The future of Russian energy projects in Bulgaria is in limbo. The head of Russian Ministry of Foreign Affairs Sergey Lavrov made a statement on January 22 saying that Russia and Greece would like to know whether Sofia was interested in the construction of the Burgas-Alexandroupolis oil pipeline. “As of now we have not received a definitive answer,” he said.
The idea of this Trans-Balkan structure was masterminded back in 2007. For the implementation of the project, the parties registered Trans-Balkan Pipeline B. V. company on February 6, 2008. Russia has 51% of shares in the project, and the rest is divided between Bulgaria and Greece in equal proportions.
The oil pipeline is to lessen the burden on the Black sea narrows, used to supply oil from Russia to the Bulgarian port Burgas via tankers. European countries receive this oil through the Greek port of Alexandroupolis. The implementation of the new project will make oil significantly cheaper.
Yet, there are unexpected obstacles from the Bulgarian party. There are also obstacles related to another joint energy project, construction of a nuclear station in Belene.
Bulgaria failed to provide a clear explanation as to why it had suspended the agreements signed back in 2007. Bulgaria’s formal answer regarding the nuclear station project is that one of the largest European electric power producers, RWE, withdrew from the deal. RWE, whose share in the project was 49%, was to invest a large sum of money into the deal. Now Bulgaria has to look for new investors.
However, the solution for this problem seems to be an easy one. Russia has stated earlier that it was ready to be not only a contractor but also an investor for the Belene project.
In case with the oil pipeline project, Bulgarian partners suddenly (after the election and forming of the new government) got second thoughts about its efficiency and profitability.
According to the agreements reached in September of 2009, by November 1 Sofia should have made a final decision and made a definitive record regarding the future of these two projects. It has not happened yet.
It seems that the reasons for the suspension are of political nature. It looks like Bulgaria’s new government cannot decide whether it needs joint energy programs with Russia. They have already expressed their concerns about potential environmental hazards.
According to the Bulgarian Premier Boyko Borissov, the oil pipe will not be built without “a thousand percent” guarantee of ecological safety. He reminded that Burgas and other Bulgarian cities had rallies of protest against the construction of the Russian “pipe.” Besides, these cities held referendums whose participants voted against implementation of the project. Although these plebiscites do not have binding force for the officials, this is the argument they cite.
The construction works were planned for 2008, and were to be completed in 2010.

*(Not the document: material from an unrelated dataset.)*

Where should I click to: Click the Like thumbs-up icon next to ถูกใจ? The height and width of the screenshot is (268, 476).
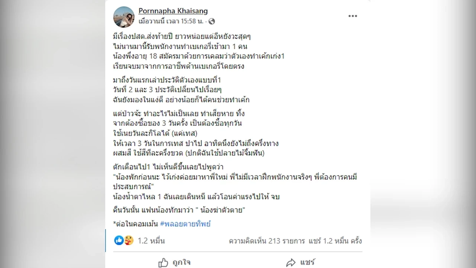[x=164, y=262]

Ivan Rodionov, a professor in the Higher School of Economics, believes that Bulgaria will not give up its joint projects with Russia. “This is their way of getting a more acceptable deal,” he told to Pravda.ru. “There are countries that have nothing to sell except for their territory. The Bulgarian officials are trying to do just that. They want serious preferences in this project. We do not know the specifics yet. I am sure we will find out later. Bulgaria is buying the time and talking up the price knowing that the country is an integral part of the project. Their concerns regarding environmental issues are a sure sign of their attempt to get a preferential treatment.”
Alexander Safonov, an expert and an employee of the Moscow State University, has a similar opinion. “The situation with the suspended energy projects in Bulgaria has to do with the new government that wants to receive additional advantages. Bulgaria will buy time as long as it can to get maximum benefits. Unlike Greece, Bulgaria was less affected with the financial crisis. The issue may remain unsolved until this summer.”
Prime Minister of Greece George Papandreou stated on February 16, during his official visit to Russia, that a feasibility study and environmental impact statement as well as a transit agreement could be reached within the next six months. He added that construction works could be commenced immediately after that.
His optimism could be explained by a certain progress with regard to the technical project of Atomic Power station Belene, offered by Russian Atomstryexport. The project has been approved by Bulgarian NEK (National Energy Company). The next step is getting a permission of Bulgaria’s nuclear control agency. The process may indeed be under way.